QUÉ SE PIDE:
Prolonga el texto sobre la muerte de don Carlos a partir de la oración que termina en «como un tren expreso».

TEXTO PROPORCIONADO:
⟨
Por Francisco Pomares

Publicado en El Día

 

Mi hermana me estuvo localizando desde las tres de la tarde para contarme que su suegro había muerto. Dicen que las noticias de muerte no se detienen ante ninguna barrera, pero esta vez no fue así. Con el móvil agotado, encerrado en la oficina preparando unas absurdas guías docentes y luego en la presentación de un libro sobre Chávez (Hugo), en La Laguna, me enteré solo al llegar a casa a las diez y media. Algo ocurre a cierta edad, cuando ya no te llaman para bodas y bautizos, sino para velatorios y funerales, y entonces sabes que estás en línea de salida.

 

Subí a Santa Lastenia en taxi, repasando la última vez que nos vimos, don Carlos y yo, en su casa lagunera llena de vida vivida, libros leídos y recuerdos que empiezan a perderse. Un tipo de cuajo, este nonagenario irreductible que quiso llamarse guanche, poeta, cuentista, hijo predilecto de su ciudad y premio Canarias de Literatura. Meses antes de aquel encuentro, le habíamos publicado un librito con su última poesía, y don Carlos quería dar las gracias formalmente, como se hacía antes de que el tiempo devorara las formas corteses.

 

Fui con su hijo a verle una tarde, y nos recibió en la puerta, tan elegantementebritish él como siempre, con la sonrisa pícara y descomplejada, la mirada lúcida y acuosa y su buen humor a prueba de achaques. Me llevó al salón y sirvió unas copas. Un dedo de ron para mí y un güisqui canónico para él, que trasegó en sorbos cortos y profesionales. Hablamos de cosas intrascendentes, como suele hacerse, y de amigos trascendentes, de laguneros ilustres y de poesía. De la suya y de la de otros, apenas en hora y media pasada por un instante detenido como un tren expreso.
⟩
Registros:
⟨
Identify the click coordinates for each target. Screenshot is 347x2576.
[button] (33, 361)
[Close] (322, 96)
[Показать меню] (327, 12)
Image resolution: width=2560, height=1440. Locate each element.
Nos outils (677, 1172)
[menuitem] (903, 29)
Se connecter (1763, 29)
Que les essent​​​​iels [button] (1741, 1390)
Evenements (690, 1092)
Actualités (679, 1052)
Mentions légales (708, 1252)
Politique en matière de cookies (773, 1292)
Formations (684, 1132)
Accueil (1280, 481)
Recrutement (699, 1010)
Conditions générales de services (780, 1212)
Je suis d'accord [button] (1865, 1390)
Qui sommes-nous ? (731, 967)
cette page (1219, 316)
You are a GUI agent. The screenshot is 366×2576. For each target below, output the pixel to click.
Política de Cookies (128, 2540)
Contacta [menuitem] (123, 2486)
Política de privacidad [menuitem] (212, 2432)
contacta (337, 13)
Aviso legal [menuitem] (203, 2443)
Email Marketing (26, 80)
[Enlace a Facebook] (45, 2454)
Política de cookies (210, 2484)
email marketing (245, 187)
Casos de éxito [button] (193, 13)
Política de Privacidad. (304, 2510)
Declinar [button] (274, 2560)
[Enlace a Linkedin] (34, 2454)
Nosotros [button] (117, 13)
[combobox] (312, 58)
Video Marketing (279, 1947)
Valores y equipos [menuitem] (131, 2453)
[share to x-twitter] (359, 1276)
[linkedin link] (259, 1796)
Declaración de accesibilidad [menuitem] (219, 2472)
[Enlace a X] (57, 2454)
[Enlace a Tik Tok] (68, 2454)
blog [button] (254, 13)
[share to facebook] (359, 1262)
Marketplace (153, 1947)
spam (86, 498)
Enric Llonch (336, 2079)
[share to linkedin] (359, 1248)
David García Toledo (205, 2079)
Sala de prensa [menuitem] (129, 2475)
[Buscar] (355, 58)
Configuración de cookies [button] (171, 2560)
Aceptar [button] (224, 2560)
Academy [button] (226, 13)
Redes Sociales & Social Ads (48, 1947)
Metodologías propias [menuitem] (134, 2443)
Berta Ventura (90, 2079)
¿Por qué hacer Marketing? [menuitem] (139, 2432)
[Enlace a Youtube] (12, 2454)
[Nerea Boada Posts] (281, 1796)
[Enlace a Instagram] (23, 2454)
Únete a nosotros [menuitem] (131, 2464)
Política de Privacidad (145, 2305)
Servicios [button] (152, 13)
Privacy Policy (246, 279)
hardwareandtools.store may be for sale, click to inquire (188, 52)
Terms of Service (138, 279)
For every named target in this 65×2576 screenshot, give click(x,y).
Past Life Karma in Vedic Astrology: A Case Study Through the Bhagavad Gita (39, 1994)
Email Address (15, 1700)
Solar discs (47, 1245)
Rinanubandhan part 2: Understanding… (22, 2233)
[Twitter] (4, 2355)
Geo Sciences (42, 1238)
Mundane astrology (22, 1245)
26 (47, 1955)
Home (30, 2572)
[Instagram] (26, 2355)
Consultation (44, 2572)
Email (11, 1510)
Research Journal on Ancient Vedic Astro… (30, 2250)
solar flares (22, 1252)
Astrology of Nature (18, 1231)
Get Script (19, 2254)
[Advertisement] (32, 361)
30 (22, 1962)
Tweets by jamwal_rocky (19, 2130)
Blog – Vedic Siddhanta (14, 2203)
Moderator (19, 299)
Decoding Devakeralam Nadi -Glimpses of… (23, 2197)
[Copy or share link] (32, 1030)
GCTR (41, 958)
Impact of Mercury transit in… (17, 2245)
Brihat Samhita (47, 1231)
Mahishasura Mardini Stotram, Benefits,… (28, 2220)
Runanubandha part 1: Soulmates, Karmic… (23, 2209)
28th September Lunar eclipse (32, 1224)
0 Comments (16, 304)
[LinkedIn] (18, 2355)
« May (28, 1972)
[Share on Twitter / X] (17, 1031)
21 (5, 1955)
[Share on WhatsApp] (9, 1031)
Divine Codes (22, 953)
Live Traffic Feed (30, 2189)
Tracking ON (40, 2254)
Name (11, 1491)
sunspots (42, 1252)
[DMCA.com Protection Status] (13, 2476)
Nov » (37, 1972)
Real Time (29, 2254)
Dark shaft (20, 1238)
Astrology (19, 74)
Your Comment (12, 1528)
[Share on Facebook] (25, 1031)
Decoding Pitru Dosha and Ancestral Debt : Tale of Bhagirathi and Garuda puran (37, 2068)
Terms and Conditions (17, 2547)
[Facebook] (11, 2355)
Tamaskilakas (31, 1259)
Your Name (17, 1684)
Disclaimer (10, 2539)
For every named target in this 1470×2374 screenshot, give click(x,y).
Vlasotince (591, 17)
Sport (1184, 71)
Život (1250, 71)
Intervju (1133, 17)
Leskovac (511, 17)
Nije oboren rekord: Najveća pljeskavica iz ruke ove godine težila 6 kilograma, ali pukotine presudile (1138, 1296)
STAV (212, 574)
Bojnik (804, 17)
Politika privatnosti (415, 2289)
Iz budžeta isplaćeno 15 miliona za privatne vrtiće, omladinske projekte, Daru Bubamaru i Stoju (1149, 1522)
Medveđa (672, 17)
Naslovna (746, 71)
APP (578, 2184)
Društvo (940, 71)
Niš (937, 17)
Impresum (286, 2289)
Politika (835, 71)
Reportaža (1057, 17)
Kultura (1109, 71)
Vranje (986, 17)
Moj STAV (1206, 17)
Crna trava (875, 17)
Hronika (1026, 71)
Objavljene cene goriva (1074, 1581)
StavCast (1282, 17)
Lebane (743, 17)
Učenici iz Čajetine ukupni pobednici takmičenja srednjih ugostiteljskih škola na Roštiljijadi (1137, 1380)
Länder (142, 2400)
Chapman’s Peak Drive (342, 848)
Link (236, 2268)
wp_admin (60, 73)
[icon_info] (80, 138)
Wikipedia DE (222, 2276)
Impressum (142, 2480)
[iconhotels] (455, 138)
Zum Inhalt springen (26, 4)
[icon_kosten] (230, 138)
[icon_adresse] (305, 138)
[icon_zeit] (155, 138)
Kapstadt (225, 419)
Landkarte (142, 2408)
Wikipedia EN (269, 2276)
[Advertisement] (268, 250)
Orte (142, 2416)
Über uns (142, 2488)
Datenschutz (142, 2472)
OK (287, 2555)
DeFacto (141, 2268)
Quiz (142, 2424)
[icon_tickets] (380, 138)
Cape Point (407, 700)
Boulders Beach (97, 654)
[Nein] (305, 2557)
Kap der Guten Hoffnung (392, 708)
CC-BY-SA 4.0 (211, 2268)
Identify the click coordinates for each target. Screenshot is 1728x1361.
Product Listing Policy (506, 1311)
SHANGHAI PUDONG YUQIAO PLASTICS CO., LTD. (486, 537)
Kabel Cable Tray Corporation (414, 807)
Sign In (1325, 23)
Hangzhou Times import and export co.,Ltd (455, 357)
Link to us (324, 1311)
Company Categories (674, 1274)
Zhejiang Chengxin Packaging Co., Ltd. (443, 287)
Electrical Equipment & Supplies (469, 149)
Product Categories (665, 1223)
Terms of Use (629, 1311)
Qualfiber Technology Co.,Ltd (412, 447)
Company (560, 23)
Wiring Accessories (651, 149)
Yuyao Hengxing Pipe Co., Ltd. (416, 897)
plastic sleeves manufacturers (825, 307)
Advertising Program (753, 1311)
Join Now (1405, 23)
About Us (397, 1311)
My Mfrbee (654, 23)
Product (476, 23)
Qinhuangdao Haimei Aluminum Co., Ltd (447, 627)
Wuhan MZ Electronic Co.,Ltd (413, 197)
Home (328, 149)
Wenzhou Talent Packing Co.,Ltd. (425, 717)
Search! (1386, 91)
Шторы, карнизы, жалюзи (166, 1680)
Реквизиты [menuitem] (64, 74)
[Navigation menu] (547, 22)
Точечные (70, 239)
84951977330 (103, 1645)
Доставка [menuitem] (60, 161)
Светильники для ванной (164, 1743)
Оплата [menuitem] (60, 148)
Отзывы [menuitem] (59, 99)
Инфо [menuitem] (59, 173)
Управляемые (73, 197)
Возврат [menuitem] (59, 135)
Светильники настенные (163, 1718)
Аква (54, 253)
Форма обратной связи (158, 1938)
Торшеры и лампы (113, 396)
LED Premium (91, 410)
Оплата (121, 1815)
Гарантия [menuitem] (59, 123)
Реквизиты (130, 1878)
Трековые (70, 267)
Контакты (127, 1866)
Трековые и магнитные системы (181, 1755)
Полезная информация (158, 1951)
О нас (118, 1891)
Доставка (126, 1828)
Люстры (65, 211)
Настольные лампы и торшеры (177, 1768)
⟩
RESULTADO:
 

Cuando salíamos, quise pedirle que me llevara a su biblioteca inacabable e inabarcable, cuya imagen me persigue desde el primer día que me fue dado contemplarla, olerla e intuirla. Pero fui prudente y no lo hice: don Carlos parecía exhausto, con ese dolor en los huesos que algunos viejos sostienen como un atributo de dignidad, una proeza final de la vida. Antes de salir, nos paramos en un pasillo y le pregunté por unas caricaturas recortadas en madera de los actores principales de la República. Debía de haber una veintena, que él identificó una a una con nombres y apellidos: Azaña, don Niceto, Maura, Lerroux, Largo Caballero, Prieto, Araquistain, Casares Quiroga, Gil Robles..., los padres de una nación que se deshizo en pedazos y voló el sueño de progreso.

 

Ayer volví a verle, ahora también él una caricatura grandiosa y solemne de sí mismo, en un marco de madera noble, envuelto en la bandera tricolor, justo al final de sus últimos versos: "¡Tanto tiempo esperando! / ¡Oh, muerte! / ven y siéntate a mi lado, / tranquila compañía de aquel tiempo / que quise detener, / tan claro y limpio era".